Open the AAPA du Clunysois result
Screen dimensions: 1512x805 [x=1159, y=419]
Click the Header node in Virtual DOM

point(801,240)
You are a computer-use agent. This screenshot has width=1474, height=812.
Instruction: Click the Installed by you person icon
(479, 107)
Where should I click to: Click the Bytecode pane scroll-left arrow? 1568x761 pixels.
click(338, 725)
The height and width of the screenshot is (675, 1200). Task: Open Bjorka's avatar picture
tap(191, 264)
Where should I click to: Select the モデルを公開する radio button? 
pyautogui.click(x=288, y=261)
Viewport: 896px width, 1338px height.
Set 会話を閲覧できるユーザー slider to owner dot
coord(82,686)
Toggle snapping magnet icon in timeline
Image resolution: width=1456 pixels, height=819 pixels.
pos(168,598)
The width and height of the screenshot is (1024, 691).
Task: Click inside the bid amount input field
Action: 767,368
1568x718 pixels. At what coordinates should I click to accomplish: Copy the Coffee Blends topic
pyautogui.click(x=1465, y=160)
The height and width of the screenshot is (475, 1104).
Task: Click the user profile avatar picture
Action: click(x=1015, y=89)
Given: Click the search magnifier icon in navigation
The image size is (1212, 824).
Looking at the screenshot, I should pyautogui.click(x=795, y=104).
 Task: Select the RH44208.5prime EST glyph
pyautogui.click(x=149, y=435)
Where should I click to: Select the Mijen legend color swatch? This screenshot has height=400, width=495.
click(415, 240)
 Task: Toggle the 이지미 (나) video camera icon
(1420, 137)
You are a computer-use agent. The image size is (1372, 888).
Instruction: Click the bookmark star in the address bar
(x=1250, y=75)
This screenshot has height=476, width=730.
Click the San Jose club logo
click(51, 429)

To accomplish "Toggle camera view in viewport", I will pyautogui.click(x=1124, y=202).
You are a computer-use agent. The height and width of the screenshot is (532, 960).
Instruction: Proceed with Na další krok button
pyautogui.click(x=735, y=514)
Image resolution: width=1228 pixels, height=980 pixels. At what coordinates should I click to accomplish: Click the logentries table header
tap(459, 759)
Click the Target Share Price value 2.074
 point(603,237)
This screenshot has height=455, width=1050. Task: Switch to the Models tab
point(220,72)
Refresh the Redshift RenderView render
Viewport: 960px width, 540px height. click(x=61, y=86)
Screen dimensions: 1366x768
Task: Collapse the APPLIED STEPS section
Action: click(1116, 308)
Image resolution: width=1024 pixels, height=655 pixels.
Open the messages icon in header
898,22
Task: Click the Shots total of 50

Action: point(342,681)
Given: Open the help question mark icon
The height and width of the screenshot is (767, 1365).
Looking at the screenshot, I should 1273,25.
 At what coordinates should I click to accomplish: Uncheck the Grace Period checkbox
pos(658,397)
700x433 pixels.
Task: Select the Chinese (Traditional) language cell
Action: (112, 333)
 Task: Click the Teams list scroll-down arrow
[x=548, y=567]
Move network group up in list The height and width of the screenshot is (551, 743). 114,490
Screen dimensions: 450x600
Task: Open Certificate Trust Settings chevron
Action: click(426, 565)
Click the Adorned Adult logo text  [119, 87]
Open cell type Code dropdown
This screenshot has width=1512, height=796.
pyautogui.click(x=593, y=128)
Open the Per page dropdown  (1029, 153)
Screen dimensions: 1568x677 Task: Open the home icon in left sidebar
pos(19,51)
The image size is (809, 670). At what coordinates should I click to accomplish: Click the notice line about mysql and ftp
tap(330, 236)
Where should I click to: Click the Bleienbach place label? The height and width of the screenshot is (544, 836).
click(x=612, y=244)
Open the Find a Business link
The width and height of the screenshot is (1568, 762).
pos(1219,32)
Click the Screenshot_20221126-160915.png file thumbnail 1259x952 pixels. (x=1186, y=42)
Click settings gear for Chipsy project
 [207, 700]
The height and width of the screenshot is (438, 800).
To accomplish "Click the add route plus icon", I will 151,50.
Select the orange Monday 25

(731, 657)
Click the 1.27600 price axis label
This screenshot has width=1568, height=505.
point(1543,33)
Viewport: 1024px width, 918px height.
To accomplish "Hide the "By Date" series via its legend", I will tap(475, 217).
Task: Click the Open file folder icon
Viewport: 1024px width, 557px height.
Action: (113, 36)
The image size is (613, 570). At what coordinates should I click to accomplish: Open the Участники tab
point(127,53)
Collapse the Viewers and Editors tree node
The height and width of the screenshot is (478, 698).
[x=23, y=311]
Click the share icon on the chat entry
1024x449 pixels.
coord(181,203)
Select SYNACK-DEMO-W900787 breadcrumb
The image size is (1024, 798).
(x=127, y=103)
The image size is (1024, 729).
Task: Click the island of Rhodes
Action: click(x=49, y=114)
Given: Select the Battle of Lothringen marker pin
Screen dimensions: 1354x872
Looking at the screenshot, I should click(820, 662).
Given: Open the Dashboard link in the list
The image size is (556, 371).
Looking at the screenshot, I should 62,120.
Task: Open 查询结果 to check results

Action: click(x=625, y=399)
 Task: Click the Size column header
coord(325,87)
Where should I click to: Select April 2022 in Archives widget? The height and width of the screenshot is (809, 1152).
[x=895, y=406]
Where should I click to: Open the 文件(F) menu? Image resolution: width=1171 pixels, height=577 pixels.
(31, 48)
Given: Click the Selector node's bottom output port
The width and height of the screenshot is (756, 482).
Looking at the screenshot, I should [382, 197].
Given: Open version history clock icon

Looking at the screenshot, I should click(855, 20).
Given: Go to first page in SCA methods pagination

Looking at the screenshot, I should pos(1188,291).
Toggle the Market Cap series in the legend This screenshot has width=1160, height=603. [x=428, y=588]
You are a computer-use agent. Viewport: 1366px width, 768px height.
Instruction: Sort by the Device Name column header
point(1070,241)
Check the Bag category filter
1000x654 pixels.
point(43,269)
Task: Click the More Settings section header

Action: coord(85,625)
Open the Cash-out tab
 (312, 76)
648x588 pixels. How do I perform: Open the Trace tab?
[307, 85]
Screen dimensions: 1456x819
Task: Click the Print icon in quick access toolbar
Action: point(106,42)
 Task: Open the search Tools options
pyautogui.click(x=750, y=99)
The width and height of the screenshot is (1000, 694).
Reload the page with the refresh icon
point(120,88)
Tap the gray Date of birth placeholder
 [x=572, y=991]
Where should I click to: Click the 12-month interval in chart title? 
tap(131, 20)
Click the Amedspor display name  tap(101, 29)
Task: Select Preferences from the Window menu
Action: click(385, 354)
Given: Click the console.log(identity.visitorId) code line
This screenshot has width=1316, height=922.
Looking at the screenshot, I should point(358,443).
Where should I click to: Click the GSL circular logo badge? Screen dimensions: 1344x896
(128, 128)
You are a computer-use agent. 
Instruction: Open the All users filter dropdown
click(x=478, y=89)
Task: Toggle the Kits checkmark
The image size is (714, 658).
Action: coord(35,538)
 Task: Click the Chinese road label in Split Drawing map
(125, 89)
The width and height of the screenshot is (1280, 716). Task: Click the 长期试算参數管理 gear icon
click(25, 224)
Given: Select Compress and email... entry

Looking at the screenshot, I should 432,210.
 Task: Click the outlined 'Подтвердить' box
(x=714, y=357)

Goal:
Render every line of the items above as a JSON list of strings, one string per line, with blank lines omitted.

Correct result:
[
  "Open the AAPA du Clunysois result",
  "Screen dimensions: 1512x805 [x=1159, y=419]",
  "Click the Header node in Virtual DOM",
  "point(801,240)",
  "You are a computer-use agent. This screenshot has width=1474, height=812.",
  "Instruction: Click the Installed by you person icon",
  "(479, 107)",
  "Where should I click to: Click the Bytecode pane scroll-left arrow? 1568x761 pixels.",
  "click(338, 725)",
  "The height and width of the screenshot is (675, 1200). Task: Open Bjorka's avatar picture",
  "tap(191, 264)",
  "Where should I click to: Select the モデルを公開する radio button? ",
  "pyautogui.click(x=288, y=261)",
  "Viewport: 896px width, 1338px height.",
  "Set 会話を閲覧できるユーザー slider to owner dot",
  "coord(82,686)",
  "Toggle snapping magnet icon in timeline",
  "Image resolution: width=1456 pixels, height=819 pixels.",
  "pos(168,598)",
  "The width and height of the screenshot is (1024, 691).",
  "Task: Click inside the bid amount input field",
  "Action: 767,368",
  "1568x718 pixels. At what coordinates should I click to accomplish: Copy the Coffee Blends topic",
  "pyautogui.click(x=1465, y=160)",
  "The height and width of the screenshot is (475, 1104).",
  "Task: Click the user profile avatar picture",
  "Action: click(x=1015, y=89)",
  "Given: Click the search magnifier icon in navigation",
  "The image size is (1212, 824).",
  "Looking at the screenshot, I should pyautogui.click(x=795, y=104).",
  " Task: Select the RH44208.5prime EST glyph",
  "pyautogui.click(x=149, y=435)",
  "Where should I click to: Select the Mijen legend color swatch? This screenshot has height=400, width=495.",
  "click(415, 240)",
  " Task: Toggle the 이지미 (나) video camera icon",
  "(1420, 137)",
  "You are a computer-use agent. The image size is (1372, 888).",
  "Instruction: Click the bookmark star in the address bar",
  "(x=1250, y=75)",
  "This screenshot has height=476, width=730.",
  "Click the San Jose club logo",
  "click(51, 429)",
  "To accomplish \"Toggle camera view in viewport\", I will pyautogui.click(x=1124, y=202).",
  "You are a computer-use agent. The height and width of the screenshot is (532, 960).",
  "Instruction: Proceed with Na další krok button",
  "pyautogui.click(x=735, y=514)",
  "Image resolution: width=1228 pixels, height=980 pixels. At what coordinates should I click to accomplish: Click the logentries table header",
  "tap(459, 759)",
  "Click the Target Share Price value 2.074",
  " point(603,237)",
  "This screenshot has height=455, width=1050. Task: Switch to the Models tab",
  "point(220,72)",
  "Refresh the Redshift RenderView render",
  "Viewport: 960px width, 540px height. click(x=61, y=86)",
  "Screen dimensions: 1366x768",
  "Task: Collapse the APPLIED STEPS section",
  "Action: click(1116, 308)",
  "Image resolution: width=1024 pixels, height=655 pixels.",
  "Open the messages icon in header",
  "898,22",
  "Task: Click the Shots total of 50",
  "Action: point(342,681)",
  "Given: Open the help question mark icon",
  "The height and width of the screenshot is (767, 1365).",
  "Looking at the screenshot, I should 1273,25.",
  " At what coordinates should I click to accomplish: Uncheck the Grace Period checkbox",
  "pos(658,397)",
  "700x433 pixels.",
  "Task: Select the Chinese (Traditional) language cell",
  "Action: (112, 333)",
  " Task: Click the Teams list scroll-down arrow",
  "[x=548, y=567]",
  "Move network group up in list The height and width of the screenshot is (551, 743). 114,490",
  "Screen dimensions: 450x600",
  "Task: Open Certificate Trust Settings chevron",
  "Action: click(426, 565)",
  "Click the Adorned Adult logo text  [119, 87]",
  "Open cell type Code dropdown",
  "This screenshot has width=1512, height=796.",
  "pyautogui.click(x=593, y=128)",
  "Open the Per page dropdown  (1029, 153)",
  "Screen dimensions: 1568x677 Task: Open the home icon in left sidebar",
  "pos(19,51)",
  "The image size is (809, 670). At what coordinates should I click to accomplish: Click the notice line about mysql and ftp",
  "tap(330, 236)",
  "Where should I click to: Click the Bleienbach place label? The height and width of the screenshot is (544, 836).",
  "click(x=612, y=244)",
  "Open the Find a Business link",
  "The width and height of the screenshot is (1568, 762).",
  "pos(1219,32)",
  "Click the Screenshot_20221126-160915.png file thumbnail 1259x952 pixels. (x=1186, y=42)",
  "Click settings gear for Chipsy project",
  " [207, 700]",
  "The height and width of the screenshot is (438, 800).",
  "To accomplish \"Click the add route plus icon\", I will 151,50.",
  "Select the orange Monday 25",
  "(731, 657)",
  "Click the 1.27600 price axis label",
  "This screenshot has width=1568, height=505.",
  "point(1543,33)",
  "Viewport: 1024px width, 918px height.",
  "To accomplish \"Hide the \"By Date\" series via its legend\", I will tap(475, 217).",
  "Task: Click the Open file folder icon",
  "Viewport: 1024px width, 557px height.",
  "Action: (113, 36)",
  "The image size is (613, 570). At what coordinates should I click to accomplish: Open the Участники tab",
  "point(127,53)",
  "Collapse the Viewers and Editors tree node",
  "The height and width of the screenshot is (478, 698).",
  "[x=23, y=311]",
  "Click the share icon on the chat entry",
  "1024x449 pixels.",
  "coord(181,203)",
  "Select SYNACK-DEMO-W900787 breadcrumb",
  "The image size is (1024, 798).",
  "(x=127, y=103)",
  "The image size is (1024, 729).",
  "Task: Click the island of Rhodes",
  "Action: click(x=49, y=114)",
  "Given: Select the Battle of Lothringen marker pin",
  "Screen dimensions: 1354x872",
  "Looking at the screenshot, I should click(820, 662).",
  "Given: Open the Dashboard link in the list",
  "The image size is (556, 371).",
  "Looking at the screenshot, I should 62,120.",
  "Task: Open 查询结果 to check results",
  "Action: click(x=625, y=399)",
  " Task: Click the Size column header",
  "coord(325,87)",
  "Where should I click to: Select April 2022 in Archives widget? The height and width of the screenshot is (809, 1152).",
  "[x=895, y=406]",
  "Where should I click to: Open the 文件(F) menu? Image resolution: width=1171 pixels, height=577 pixels.",
  "(31, 48)",
  "Given: Click the Selector node's bottom output port",
  "The width and height of the screenshot is (756, 482).",
  "Looking at the screenshot, I should [382, 197].",
  "Given: Open version history clock icon",
  "Looking at the screenshot, I should click(855, 20).",
  "Given: Go to first page in SCA methods pagination",
  "Looking at the screenshot, I should pos(1188,291).",
  "Toggle the Market Cap series in the legend This screenshot has width=1160, height=603. [x=428, y=588]",
  "You are a computer-use agent. Viewport: 1366px width, 768px height.",
  "Instruction: Sort by the Device Name column header",
  "point(1070,241)",
  "Check the Bag category filter",
  "1000x654 pixels.",
  "point(43,269)",
  "Task: Click the More Settings section header",
  "Action: coord(85,625)",
  "Open the Cash-out tab",
  " (312, 76)",
  "648x588 pixels. How do I perform: Open the Trace tab?",
  "[307, 85]",
  "Screen dimensions: 1456x819",
  "Task: Click the Print icon in quick access toolbar",
  "Action: point(106,42)",
  " Task: Open the search Tools options",
  "pyautogui.click(x=750, y=99)",
  "The width and height of the screenshot is (1000, 694).",
  "Reload the page with the refresh icon",
  "point(120,88)",
  "Tap the gray Date of birth placeholder",
  " [x=572, y=991]",
  "Where should I click to: Click the 12-month interval in chart title? ",
  "tap(131, 20)",
  "Click the Amedspor display name  tap(101, 29)",
  "Task: Select Preferences from the Window menu",
  "Action: click(385, 354)",
  "Given: Click the console.log(identity.visitorId) code line",
  "This screenshot has width=1316, height=922.",
  "Looking at the screenshot, I should point(358,443).",
  "Where should I click to: Click the GSL circular logo badge? Screen dimensions: 1344x896",
  "(128, 128)",
  "You are a computer-use agent. ",
  "Instruction: Open the All users filter dropdown",
  "click(x=478, y=89)",
  "Task: Toggle the Kits checkmark",
  "The image size is (714, 658).",
  "Action: coord(35,538)",
  " Task: Click the Chinese road label in Split Drawing map",
  "(125, 89)",
  "The width and height of the screenshot is (1280, 716). Task: Click the 长期试算参數管理 gear icon",
  "click(25, 224)",
  "Given: Select Compress and email... entry",
  "Looking at the screenshot, I should 432,210.",
  " Task: Click the outlined 'Подтвердить' box",
  "(x=714, y=357)"
]